Reputation: 12422
I am new to Yarn (read that Bower is deprecated) and I am asking for best practices to distinguish server side libraries from WebUI browser libraries.
I am running a server.js
(node.js
) for which I need to install libraries for, I usually leave them in node_modules
. I used to install them with npm
My webapp also has static libraries that I want to have in my assets
folder.
yarn add jquery
yarn install --modules-folder assets/vendor
Now it's install all my NPM libraries into assets/vendor
, but instead I only meant to have jquery
in there.
How do go around that?
Is Yarn a replacement to NPM?
Upvotes: 2
Views: 610
Reputation: 2395
First of all it's not a good practise to use NPM and Yarn... You have to choose which package manager you want to use!

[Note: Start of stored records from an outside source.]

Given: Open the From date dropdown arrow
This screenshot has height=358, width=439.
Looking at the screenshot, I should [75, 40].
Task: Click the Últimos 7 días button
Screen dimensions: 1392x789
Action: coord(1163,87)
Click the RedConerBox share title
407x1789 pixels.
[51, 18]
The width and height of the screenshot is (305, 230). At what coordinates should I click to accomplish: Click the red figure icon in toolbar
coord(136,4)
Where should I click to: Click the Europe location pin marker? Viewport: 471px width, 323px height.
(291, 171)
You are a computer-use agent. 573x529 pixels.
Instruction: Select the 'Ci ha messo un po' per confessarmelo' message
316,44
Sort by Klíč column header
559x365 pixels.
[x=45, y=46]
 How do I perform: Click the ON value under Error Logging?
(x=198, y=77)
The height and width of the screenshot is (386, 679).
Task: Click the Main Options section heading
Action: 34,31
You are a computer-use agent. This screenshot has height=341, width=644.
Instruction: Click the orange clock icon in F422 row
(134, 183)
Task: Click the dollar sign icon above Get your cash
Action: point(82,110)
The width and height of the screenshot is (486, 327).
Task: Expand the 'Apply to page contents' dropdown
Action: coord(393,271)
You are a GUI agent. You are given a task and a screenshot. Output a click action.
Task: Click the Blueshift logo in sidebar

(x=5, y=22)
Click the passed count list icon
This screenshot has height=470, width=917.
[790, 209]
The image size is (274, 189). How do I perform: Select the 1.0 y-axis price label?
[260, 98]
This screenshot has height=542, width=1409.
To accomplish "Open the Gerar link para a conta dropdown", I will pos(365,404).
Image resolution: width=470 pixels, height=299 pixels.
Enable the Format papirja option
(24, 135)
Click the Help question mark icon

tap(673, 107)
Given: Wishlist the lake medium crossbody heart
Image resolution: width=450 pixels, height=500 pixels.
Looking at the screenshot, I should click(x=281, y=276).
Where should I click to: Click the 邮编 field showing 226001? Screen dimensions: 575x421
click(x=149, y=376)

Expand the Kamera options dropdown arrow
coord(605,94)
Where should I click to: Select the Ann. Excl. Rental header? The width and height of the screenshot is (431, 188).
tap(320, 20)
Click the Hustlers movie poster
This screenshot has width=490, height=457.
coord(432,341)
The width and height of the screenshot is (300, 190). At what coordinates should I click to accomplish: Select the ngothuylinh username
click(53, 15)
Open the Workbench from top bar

They are similar, the main goal is to install/uninstall your third party dependencies. They are not replacing each other.
Read Yarn vs Npm: https://blog.risingstack.com/yarn-vs-npm-node-js-package-managers
You can also install jquery
using npm install jquery --save
:)
Structure your packages
If you are creating a SPA application I would recommend to separate your API and WebApp in a separate repositories.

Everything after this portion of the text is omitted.